[[ Extracted records, beginning ]]

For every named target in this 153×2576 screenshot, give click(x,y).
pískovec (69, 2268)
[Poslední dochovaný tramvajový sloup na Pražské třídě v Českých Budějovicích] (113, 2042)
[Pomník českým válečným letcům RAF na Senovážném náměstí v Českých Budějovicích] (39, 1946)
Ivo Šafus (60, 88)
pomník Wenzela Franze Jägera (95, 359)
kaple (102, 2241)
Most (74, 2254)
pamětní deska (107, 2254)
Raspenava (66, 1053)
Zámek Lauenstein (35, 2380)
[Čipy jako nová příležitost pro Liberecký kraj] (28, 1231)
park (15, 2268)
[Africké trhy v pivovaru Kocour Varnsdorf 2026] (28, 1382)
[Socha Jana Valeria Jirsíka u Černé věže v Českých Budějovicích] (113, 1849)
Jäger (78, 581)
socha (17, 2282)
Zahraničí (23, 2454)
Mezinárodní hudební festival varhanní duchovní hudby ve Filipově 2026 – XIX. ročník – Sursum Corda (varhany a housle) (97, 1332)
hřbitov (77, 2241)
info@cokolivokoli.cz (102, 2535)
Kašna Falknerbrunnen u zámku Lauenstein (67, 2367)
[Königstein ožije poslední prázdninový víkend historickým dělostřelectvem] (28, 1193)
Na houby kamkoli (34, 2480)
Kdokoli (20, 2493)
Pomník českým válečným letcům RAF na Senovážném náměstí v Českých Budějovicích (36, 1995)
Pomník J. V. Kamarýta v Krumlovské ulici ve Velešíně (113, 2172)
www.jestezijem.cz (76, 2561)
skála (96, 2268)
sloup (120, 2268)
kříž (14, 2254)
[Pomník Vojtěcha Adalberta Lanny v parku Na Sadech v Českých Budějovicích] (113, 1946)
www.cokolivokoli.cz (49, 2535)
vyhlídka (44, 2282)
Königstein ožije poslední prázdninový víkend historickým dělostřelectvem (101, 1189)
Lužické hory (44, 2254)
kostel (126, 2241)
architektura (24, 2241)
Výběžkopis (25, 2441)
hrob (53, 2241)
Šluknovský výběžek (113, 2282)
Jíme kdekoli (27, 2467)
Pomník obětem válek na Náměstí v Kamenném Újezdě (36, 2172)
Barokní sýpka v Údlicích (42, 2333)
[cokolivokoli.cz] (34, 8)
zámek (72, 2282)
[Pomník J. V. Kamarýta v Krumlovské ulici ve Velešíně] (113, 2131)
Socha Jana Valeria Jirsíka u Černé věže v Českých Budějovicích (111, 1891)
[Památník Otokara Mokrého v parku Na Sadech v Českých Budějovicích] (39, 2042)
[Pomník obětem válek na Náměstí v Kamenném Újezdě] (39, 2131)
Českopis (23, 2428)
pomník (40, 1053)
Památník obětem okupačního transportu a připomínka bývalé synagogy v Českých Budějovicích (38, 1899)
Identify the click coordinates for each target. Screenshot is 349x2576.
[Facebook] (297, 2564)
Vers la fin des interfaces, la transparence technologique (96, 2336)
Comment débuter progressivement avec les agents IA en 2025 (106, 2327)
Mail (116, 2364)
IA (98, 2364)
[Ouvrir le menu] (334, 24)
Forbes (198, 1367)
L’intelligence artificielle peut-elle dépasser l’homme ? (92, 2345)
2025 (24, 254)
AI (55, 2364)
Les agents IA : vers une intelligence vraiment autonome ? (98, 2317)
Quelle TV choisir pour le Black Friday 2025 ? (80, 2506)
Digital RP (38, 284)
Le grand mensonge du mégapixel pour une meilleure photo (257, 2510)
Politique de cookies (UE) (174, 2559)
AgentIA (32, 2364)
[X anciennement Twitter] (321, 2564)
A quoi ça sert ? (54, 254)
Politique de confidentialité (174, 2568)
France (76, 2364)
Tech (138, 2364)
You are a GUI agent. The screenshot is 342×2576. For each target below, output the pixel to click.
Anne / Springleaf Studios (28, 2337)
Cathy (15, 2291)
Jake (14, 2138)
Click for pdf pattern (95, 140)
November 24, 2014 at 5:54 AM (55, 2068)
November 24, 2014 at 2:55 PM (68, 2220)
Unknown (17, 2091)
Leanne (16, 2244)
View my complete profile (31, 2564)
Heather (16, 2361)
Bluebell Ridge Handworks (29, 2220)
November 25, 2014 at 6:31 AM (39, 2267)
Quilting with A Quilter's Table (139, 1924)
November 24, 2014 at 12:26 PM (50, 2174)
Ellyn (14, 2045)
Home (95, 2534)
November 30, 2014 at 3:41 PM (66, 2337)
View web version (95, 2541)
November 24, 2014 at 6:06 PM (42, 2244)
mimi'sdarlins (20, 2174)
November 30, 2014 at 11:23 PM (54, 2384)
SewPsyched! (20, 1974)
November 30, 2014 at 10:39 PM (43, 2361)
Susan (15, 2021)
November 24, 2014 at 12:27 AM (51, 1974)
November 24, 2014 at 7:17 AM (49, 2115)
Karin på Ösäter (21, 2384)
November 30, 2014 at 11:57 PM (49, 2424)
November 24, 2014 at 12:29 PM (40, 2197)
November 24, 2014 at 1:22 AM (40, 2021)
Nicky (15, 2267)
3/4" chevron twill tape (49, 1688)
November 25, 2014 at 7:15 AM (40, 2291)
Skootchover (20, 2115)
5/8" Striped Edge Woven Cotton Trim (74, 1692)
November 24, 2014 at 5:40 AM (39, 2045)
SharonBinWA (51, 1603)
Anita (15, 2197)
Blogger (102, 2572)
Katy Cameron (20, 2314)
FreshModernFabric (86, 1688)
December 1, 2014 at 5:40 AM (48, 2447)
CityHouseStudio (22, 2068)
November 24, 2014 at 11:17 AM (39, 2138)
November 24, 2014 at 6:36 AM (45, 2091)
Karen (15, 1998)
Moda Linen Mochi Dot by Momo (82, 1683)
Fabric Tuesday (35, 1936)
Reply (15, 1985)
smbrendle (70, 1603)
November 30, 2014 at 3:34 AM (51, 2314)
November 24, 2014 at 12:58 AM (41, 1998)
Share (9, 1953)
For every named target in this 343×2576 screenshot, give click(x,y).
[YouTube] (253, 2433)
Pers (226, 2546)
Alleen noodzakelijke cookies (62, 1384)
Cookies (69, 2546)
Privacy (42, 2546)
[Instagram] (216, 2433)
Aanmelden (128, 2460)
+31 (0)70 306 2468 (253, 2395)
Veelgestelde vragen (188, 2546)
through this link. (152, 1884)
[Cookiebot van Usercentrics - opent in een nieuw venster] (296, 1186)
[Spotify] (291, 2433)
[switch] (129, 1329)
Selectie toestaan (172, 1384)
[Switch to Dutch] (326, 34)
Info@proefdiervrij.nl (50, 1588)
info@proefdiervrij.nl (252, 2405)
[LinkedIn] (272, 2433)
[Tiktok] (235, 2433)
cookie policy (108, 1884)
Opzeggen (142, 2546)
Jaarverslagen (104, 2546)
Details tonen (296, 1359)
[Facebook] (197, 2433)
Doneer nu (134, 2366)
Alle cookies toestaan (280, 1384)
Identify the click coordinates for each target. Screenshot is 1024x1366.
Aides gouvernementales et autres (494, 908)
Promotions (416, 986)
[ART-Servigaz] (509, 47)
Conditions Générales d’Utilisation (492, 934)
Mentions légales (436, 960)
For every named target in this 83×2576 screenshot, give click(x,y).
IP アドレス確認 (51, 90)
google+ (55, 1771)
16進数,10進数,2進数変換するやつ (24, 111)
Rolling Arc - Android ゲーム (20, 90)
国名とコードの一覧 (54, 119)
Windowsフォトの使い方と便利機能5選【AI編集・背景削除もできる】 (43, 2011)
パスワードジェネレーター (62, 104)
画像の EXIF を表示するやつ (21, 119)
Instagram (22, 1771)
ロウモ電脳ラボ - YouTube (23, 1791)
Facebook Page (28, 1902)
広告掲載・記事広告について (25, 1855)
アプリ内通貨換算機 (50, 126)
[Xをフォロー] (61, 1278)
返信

[[ Extracted records, end ]]

▸ Required work
Find and copy each line in the material above where the string "Königstein" occurs.

▸ The answer
[Königstein ožije poslední prázdninový víkend historickým dělostřelectvem] (28, 1193)
Königstein ožije poslední prázdninový víkend historickým dělostřelectvem (101, 1189)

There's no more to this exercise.